### TASK INSTRUCTIONS
In full and without alteration, write out the records.

### RECORDS TO PROCESS

__________________________________________________

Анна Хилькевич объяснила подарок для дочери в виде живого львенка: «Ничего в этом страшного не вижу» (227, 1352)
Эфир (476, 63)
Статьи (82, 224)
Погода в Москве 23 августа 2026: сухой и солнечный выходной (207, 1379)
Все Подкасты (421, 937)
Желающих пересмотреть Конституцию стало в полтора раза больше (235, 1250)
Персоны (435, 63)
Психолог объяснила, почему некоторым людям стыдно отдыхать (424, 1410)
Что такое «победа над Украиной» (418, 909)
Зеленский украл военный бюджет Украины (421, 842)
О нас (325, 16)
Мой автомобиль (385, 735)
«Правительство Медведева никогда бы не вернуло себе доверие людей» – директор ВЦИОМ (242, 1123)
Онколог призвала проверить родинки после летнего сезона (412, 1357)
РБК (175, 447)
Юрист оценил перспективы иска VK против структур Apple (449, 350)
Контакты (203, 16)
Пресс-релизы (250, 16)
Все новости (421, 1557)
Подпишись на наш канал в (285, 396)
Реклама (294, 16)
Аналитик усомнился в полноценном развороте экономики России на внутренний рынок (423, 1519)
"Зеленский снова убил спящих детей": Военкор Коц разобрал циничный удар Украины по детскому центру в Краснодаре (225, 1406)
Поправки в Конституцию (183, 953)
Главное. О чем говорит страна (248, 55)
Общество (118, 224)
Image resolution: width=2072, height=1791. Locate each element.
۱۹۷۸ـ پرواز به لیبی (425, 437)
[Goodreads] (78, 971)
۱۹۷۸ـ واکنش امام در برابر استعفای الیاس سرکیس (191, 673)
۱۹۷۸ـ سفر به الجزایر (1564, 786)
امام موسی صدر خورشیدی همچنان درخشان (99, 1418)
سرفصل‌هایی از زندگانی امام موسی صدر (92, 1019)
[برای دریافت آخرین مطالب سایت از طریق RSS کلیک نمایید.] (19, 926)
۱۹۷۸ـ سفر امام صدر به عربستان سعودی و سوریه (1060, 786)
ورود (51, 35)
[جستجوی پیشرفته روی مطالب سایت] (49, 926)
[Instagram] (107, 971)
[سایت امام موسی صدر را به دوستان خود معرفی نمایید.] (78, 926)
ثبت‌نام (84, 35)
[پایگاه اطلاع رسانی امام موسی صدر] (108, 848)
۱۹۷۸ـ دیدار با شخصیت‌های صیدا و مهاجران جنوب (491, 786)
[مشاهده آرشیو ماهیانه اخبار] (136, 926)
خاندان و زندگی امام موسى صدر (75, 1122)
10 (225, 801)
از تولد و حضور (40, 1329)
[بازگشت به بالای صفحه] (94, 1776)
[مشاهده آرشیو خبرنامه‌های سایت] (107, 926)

__________________________________________________

### RESULT BELOW
Анна Хилькевич объяснила подарок для дочери в виде живого львенка: «Ничего в этом страшного не вижу» (227, 1352)
Эфир (476, 63)
Статьи (82, 224)
Погода в Москве 23 августа 2026: сухой и солнечный выходной (207, 1379)
Все Подкасты (421, 937)
Желающих пересмотреть Конституцию стало в полтора раза больше (235, 1250)
Персоны (435, 63)
Психолог объяснила, почему некоторым людям стыдно отдыхать (424, 1410)
Что такое «победа над Украиной» (418, 909)
Зеленский украл военный бюджет Украины (421, 842)
О нас (325, 16)
Мой автомобиль (385, 735)
«Правительство Медведева никогда бы не вернуло себе доверие людей» – директор ВЦИОМ (242, 1123)
Онколог призвала проверить родинки после летнего сезона (412, 1357)
РБК (175, 447)
Юрист оценил перспективы иска VK против структур Apple (449, 350)
Контакты (203, 16)
Пресс-релизы (250, 16)
Все новости (421, 1557)
Подпишись на наш канал в (285, 396)
Реклама (294, 16)
Аналитик усомнился в полноценном развороте экономики России на внутренний рынок (423, 1519)
"Зеленский снова убил спящих детей": Военкор Коц разобрал циничный удар Украины по детскому центру в Краснодаре (225, 1406)
Поправки в Конституцию (183, 953)
Главное. О чем говорит страна (248, 55)
Общество (118, 224)
Image resolution: width=2072, height=1791. Locate each element.
۱۹۷۸ـ پرواز به لیبی (425, 437)
[Goodreads] (78, 971)
۱۹۷۸ـ واکنش امام در برابر استعفای الیاس سرکیس (191, 673)
۱۹۷۸ـ سفر به الجزایر (1564, 786)
امام موسی صدر خورشیدی همچنان درخشان (99, 1418)
سرفصل‌هایی از زندگانی امام موسی صدر (92, 1019)
[برای دریافت آخرین مطالب سایت از طریق RSS کلیک نمایید.] (19, 926)
۱۹۷۸ـ سفر امام صدر به عربستان سعودی و سوریه (1060, 786)
ورود (51, 35)
[جستجوی پیشرفته روی مطالب سایت] (49, 926)
[Instagram] (107, 971)
[سایت امام موسی صدر را به دوستان خود معرفی نمایید.] (78, 926)
ثبت‌نام (84, 35)
[پایگاه اطلاع رسانی امام موسی صدر] (108, 848)
۱۹۷۸ـ دیدار با شخصیت‌های صیدا و مهاجران جنوب (491, 786)
[مشاهده آرشیو ماهیانه اخبار] (136, 926)
خاندان و زندگی امام موسى صدر (75, 1122)
10 (225, 801)
از تولد و حضور (40, 1329)
[بازگشت به بالای صفحه] (94, 1776)
[مشاهده آرشیو خبرنامه‌های سایت] (107, 926)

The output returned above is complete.